2 thoughts on “1995 Chevy Monte Carlo, 3.1, automatic, approx. 129,000 miles”

  1. No Start Diagnostics

    1. Rear Defogger: First Check the 3 fuses that are tied to this circuit. Fuse # 16, 24 and 15.
    If they are OK, then Check the Rear Window Defog Relay(not all models are equipped).
    If that checks out, then check for power going to and then from the Rear Defogger Switch.
    If that checks out, check for power at the Grid at the rear window itself. (repair as needed)

    2. Odometer not working: If the speedometer is working but the odometer is not, the Instrument cluster/meter will need to be replaced.

    3. The Gas Gauge: The fuel sending unit is located on the side of the fuel pump assembly and comes as part of the fuel pump assembly. The sending unit contacts are worn out. The Fuel Pump Assembly will have to be replaced to correct the problem.

    4. Will not start: The most likely cause to your problem is the Ignition Control Module from what you have described. I believe the ignition control module has been breaking down and would cause a “NO SPARK” condition. This would allow unburnt fuel into the exhaust and when it did spark that one last time made the loud pop sound under your seat. This is common.

    You may want to check to see if you can spark and or fuel. If you see that you have spark, you may try spraying starting fluid into the air filter to see if it will start. If it does, you know you have a fuel related issue and at this point you need to replace the fuel pump anyway to repair the fuel gauge operation. Hope this gets you started in your repairs.

    To test fuel pump:
    1.Connect pressure gauge J–34730–1, or equivalent, to fuel pressure test point on the fuel rail.
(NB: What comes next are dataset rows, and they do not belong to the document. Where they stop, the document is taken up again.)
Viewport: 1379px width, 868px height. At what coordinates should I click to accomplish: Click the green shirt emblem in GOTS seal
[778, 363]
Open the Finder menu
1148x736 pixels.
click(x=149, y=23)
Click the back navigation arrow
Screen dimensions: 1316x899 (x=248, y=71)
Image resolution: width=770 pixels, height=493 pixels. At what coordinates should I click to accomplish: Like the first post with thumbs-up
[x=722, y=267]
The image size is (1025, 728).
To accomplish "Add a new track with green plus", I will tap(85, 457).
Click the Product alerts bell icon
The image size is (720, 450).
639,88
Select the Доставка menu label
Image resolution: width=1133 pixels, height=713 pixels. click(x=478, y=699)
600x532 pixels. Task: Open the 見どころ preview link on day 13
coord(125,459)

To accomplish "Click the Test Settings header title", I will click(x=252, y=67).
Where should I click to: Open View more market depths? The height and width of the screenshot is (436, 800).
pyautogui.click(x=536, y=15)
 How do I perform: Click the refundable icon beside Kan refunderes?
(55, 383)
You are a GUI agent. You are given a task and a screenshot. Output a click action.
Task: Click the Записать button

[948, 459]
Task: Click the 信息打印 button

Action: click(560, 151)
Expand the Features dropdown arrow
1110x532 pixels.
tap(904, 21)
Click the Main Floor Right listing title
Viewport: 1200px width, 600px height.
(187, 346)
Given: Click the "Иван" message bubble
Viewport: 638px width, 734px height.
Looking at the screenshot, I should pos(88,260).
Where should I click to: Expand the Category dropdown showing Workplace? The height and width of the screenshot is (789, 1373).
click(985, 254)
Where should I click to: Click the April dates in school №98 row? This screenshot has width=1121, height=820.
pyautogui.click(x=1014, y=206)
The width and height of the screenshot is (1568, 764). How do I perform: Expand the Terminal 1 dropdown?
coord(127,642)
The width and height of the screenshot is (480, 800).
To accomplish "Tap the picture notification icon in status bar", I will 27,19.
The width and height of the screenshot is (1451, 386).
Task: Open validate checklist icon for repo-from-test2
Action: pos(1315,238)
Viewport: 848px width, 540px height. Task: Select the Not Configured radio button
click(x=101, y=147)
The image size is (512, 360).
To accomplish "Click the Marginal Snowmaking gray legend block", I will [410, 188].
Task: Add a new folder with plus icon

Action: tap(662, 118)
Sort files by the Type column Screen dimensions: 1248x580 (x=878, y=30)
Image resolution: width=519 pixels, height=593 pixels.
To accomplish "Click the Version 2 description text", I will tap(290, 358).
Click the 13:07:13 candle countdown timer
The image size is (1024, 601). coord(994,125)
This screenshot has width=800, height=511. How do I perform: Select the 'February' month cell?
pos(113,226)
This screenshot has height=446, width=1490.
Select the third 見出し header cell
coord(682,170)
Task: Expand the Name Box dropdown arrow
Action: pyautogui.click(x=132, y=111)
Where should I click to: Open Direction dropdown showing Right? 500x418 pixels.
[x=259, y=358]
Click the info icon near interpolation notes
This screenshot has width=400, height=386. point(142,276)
Wrap a rag around the pressure tap to absorb any leakage that may occur when installing the gauge.
    2.Turn the ignition ON and check that pump pressure is 24–40 psi. (165–276 kPa)
    3.Start the engine and allow it to idle. The fuel pressure should drop to 28–32 psi (193–221 kPa) due to the lower manifold pressure.
    NOTE: The idle pressure will vary somewhat depending on barometric pressure. Check for a drop in pressure indicating regulator control, rather than specific values.

    4.If the fuel pressure drops, check the operation of the check valve, the pump coupling connection, fuel pressure regulator valve and the injectors. A restricted fuel line or filter may also cause a pressure drip. To check the fuel pump output, restrict the fuel return line and run 12 volts to the pump. The fuel pressure should rise to approximately 75 psi (517 kPa) with the return line restricted.
    5.Before attempting to remove or service any fuel system component, it is necessary to relieve the fuel system pressure.

  2. Thank you so much for answering all of my questions! You were a huge help. It is the Ignition control module. The fuel pump is working fine but we are going to replace it anyway in the near future to fix the gauge issue. And thanks for using plain simple English! I’m not a mechanic but I have owned so many used car over the years that I can pretty much take an educated guess at what the problem is and alot of mechanics try to talk down to you like you wouldn’t understand. Your site is deffentaly going into my favorites list!!